Pouco a pouco, o cenário para os amantes da sétima arte, em Brasília, é restabelecido, com a chamada flexibilização que redimensiona — mas não liquida — a convivência com a pandemia. Em se tratando de filmes e salas de exibição, dá para se traçar um paralelo junto à premência do restauro e da conservação tão associados a cinematografias mundiais.
Cinemas e público, num crescente, têm posto a cara no sol, ou melhor, nas sombras das salas de projeção. No cenário favorável, vem como bálsamo o anúncio do 54º Festival de Brasília do Cinema Brasileiro. Reaberto em 2013, depois de um gesto de solidariedade da Sala Villa-Lobos (no Teatro Nacional) ter acolhido, temporariamente, o festival de 2012, o Cine Brasília (EQS 106/107) ainda não volta a campo, uma vez que o mais tradicional evento cultural da cidade seguirá on-line, em 2021.
Mas a poeira e os ácaros das 606 poltronas do maior templo de cinema da capital começam a ser retirados. Sem o contemporâneo Cine Cultura (à altura da 507 Sul), o Cine Brasília — que já teve 1.516 poltronas, quando da inauguração, em 1960, na presença de Juscelino Kubitschek, um presidente amistoso com a cultura — resplandece. Pode ser visto como um herói da resistência, ao lado do Cine Drive-in, criado em 1973, e o único do gênero com atividade regular (descontada a contingência da pandemia) na América Latina.
Pelo histórico, o Cine Brasília e o Drive-in têm tudo para acolher o vindouro Eduardo e Mônica, uma adaptação de cinema lastreada pela popularidade da obra de Renato Russo. O mais acertante (num respeito ao espírito poliglota de Russo), do que errante, dos legionários teve muito da visão formatada nos "filmes de Godard", ao rondar espaços outrora vivos de uma Brasília que já comportava o cinema da Cultura Inglesa, a imbatível tela do Karim (111 Sul) e os quase 1.200 lugares do Cine Atlântida (perdido para "fundamentalistas bíblicos" do Setor de Diversões Sul, em 1995, como à época cravou o cineasta André Luiz Oliveira).

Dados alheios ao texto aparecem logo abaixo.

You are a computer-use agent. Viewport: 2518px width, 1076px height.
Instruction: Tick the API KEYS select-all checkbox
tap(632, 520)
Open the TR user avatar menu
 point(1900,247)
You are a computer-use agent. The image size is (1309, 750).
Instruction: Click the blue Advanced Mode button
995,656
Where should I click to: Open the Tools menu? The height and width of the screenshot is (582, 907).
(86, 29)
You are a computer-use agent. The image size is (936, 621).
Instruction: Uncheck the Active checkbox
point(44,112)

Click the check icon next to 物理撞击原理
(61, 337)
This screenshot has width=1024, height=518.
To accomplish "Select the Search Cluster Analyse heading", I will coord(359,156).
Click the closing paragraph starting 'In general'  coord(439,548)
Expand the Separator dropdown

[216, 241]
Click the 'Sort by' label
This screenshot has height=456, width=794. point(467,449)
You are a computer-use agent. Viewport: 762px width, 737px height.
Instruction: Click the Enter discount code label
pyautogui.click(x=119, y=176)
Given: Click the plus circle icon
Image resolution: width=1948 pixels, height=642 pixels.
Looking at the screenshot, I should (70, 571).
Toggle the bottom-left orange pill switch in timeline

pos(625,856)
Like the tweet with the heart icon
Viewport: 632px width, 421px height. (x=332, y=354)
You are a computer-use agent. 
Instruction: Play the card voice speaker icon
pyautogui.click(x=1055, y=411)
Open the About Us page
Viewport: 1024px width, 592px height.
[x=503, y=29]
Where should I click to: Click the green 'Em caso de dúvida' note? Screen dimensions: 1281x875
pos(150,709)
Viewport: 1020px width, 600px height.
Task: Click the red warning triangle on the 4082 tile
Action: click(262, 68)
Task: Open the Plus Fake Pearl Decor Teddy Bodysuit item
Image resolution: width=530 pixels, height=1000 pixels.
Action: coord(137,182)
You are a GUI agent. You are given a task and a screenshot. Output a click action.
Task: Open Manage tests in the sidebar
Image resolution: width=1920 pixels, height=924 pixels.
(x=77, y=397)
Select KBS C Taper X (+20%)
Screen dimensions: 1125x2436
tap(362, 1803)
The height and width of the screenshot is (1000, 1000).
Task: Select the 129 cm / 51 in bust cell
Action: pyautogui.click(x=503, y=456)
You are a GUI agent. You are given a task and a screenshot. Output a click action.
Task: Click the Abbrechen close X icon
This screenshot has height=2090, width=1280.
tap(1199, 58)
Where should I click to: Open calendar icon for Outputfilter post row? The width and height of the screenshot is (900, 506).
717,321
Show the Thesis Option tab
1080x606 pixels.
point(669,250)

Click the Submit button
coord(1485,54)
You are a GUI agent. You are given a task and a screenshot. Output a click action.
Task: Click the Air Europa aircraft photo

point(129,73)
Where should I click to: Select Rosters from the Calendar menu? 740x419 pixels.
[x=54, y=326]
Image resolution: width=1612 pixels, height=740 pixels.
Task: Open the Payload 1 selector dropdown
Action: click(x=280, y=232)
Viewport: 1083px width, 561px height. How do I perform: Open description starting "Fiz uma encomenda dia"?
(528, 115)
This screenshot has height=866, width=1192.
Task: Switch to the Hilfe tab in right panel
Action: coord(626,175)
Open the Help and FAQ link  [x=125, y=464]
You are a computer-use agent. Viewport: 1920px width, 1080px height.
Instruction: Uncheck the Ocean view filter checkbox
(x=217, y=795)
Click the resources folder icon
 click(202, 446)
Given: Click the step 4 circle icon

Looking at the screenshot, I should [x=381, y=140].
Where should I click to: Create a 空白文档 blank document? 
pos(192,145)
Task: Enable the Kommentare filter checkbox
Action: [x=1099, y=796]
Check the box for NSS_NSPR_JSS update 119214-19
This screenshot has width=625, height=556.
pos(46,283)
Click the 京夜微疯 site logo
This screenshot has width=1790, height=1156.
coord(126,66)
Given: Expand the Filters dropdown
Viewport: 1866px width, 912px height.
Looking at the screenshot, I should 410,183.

O Atlântida — avizinhado dos falecidos Miguel Nabut e Badya Helou, esses vocacionados a sucumbir à onda de exibição de comédias eróticas e pornochanchadas dos anos de 1980 (enquanto o cine Bristol, acolheu, descaradamente, o registro das carnes balançantes) — guarda a curiosidade: abrigou em 1971 uma agitada edição do Festival de Cinema. No campo dos festivais, Brasília se mantém atualizada, em nível estrangeiro, pelas atividades do Cine Cultura no Liberty Mall, que ainda não apresentou seu Biff 2021, num derivado do Fic (Festival Internacional de Cinema), desaparecido com a saudosa dezena de salas da Academia de Tênis. Tudo ainda num período de perda das quatro salas do Brasília Shopping.
Com programações diferenciadas, o Centro Cultural Banco do Brasil e as salas do Espaço Itaú têm cuidado com atenção de cinéfilos ainda ansiosos pelas atividades no Cine Le Corbusier (na Embaixada da França). O Centro Cultural Itapoã (no Setor Leste do Gama), um palco histórico do cinema, criado no ano de 1964, sinaliza a saída da precariedade. Curioso é que, na origem, o Itapoã tenha sido impulsionado pela mobilização de comerciantes locais que o presentearam ao GDF.
Numa situação de retomada, gradualmente, a situação das salas se distancia do quadro desolador em que faziam eco as palavras da repórter do Correio Maria do Rosário Caetano, quando, nos 80, ela via o mercado exibidor brasileiro como "indigente", traçando "programação de péssima qualidade", à época em que persistiram salas como o Cine Astor (no Conjunto Nacional que viria a ter o Cine Márcia). Se já habitou os subsolos da sede da Novacap (nos anos de 1960, com a existência do circuito Bruni, que contemplava as salas Arte, Brasília e Windsor), o cinema local se revitaliza, neste momento, causado o burburinho das 300 salas para Marighella, o filme nacional de repercussão, e, claro, o impacto de Eternos, a atração da Marvel, que jogou terra na exitosa bilheteria de Velozes e Furiosos 9.